Some observations on jurisdiction
[24] The observations we have already made are sufficient to dispose of this application. However we think it advisable to make some brief observations on the jurisdiction of this Court to entertain applications of the character which have been placed before it.
[25] It is correct that in R v Smith [2002] NZCA 335; [2003] 3 NZLR 617 this Court, presided over by the Chief Justice, confirmed that this Court can set aside its own decision if that decision is a nullity. But, as the Chief Justice noted:
Recourse to the power to reopen must not undermine the general principle of finality. It is available only where a substantial miscarriage of justice would result if fundamental error in procedure is not corrected and where there is no alternative effective remedy reasonably available (at [36]).
[26] What Mr Weir urged on us was that the term “procedure” should be given a wide reading. Of course, if such an approach were to be taken, then potentially a very wide range of matters might come within the recall jurisdiction.

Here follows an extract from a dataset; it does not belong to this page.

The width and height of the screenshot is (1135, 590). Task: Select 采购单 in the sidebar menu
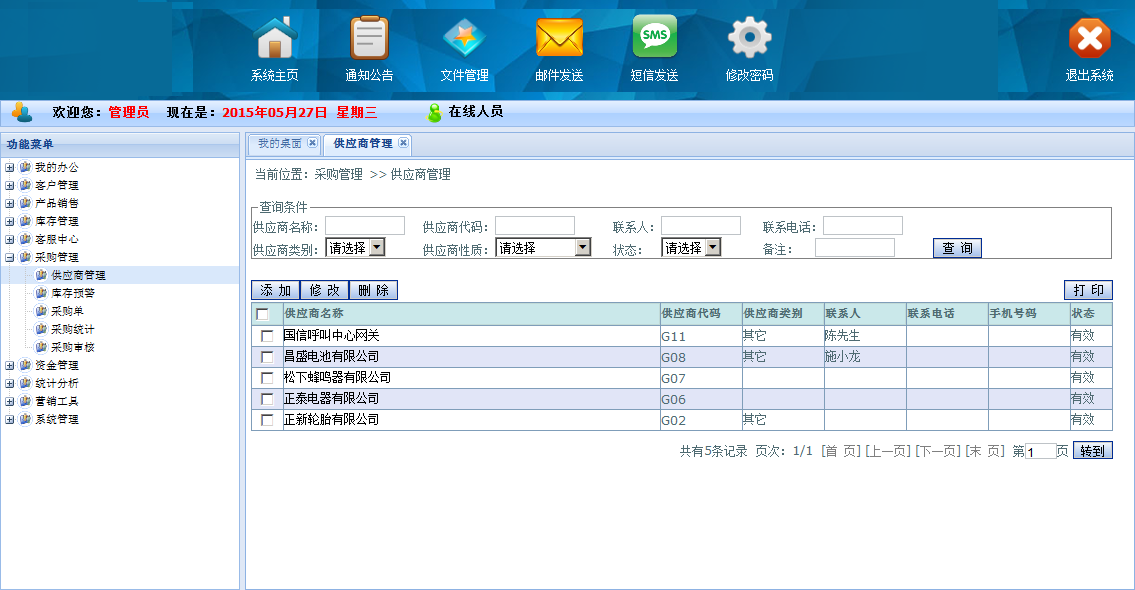(x=67, y=312)
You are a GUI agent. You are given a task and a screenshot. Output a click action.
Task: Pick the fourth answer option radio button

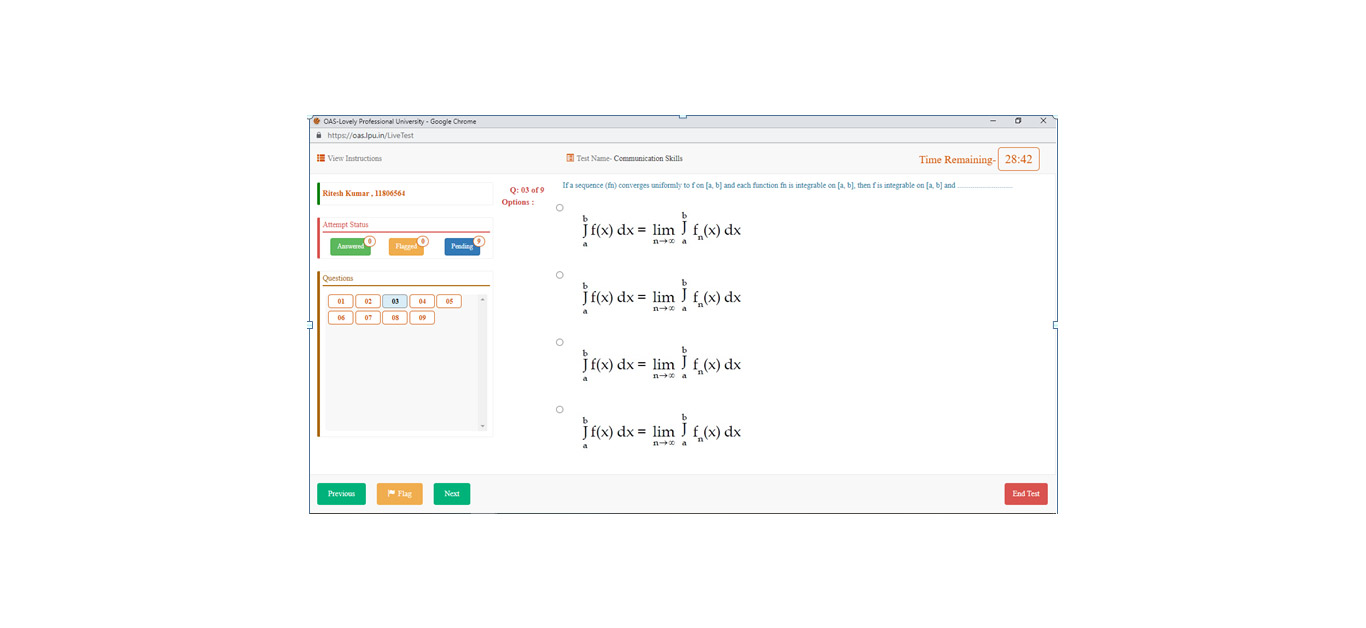coord(560,409)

[27] In our view, to view the matter in that way, is to take the term “procedure” in isolation. It is only if the matters complained of can properly be said to give rise to a nullity that the inherent powers of this Court may be invoked, to set aside the judgment (see R v Wickliffe [1985] NZCA 117; [1986] 1 NZLR 4 at 9 per Cooke J). To the extent that
the decision of the English Court of Appeal in Taylor v Laurenson & Anor [2002] UKPC 30; [2002] 2 All ER 353 might be thought to suggest otherwise, it is inappropriate that this Court depart from its own prior decision in Wickliffe. Further, the ability to resort to the recall jurisdiction only potentially arises if there are no other alternatives reasonably available (such as an appeal process or recourse to the Governor- General). Where those avenues have been closed off it would be quite inappropriate for this Court effectively to override those decisions by recalling its prior judgment.
[28] It is difficult to see any present need to cast the operative principle any more widely than we have stated it to be. The English situation is necessarily governed by the practical limits arising out of the structure of the English appellate system. In New Zealand, in the (now) legal regime, under s 13(2) of the Supreme Court Act 2003 an appellant can be granted leave to appeal to the Supreme Court if “a substantial miscarriage of justice may have occurred, or may occur unless the appeal is heard”.
[29] Finally, as a matter of legal policy, we stress the concern expressed many times, in every jurisdiction, by senior appellate courts: intending appellants or likely appellants should not be encouraged to proceed through the trial and the appellate process, and then, belatedly, be enabled to raise points which are really no more than collateral attacks on the prior processes and determinations. In short, the public interest in the finality of litigation is of great moment.
Conclusion
[30] There is no merit in the application for recall of the judgment of 8 March 2001. In any event, we have no jurisdiction to entertain it. The application is dismissed.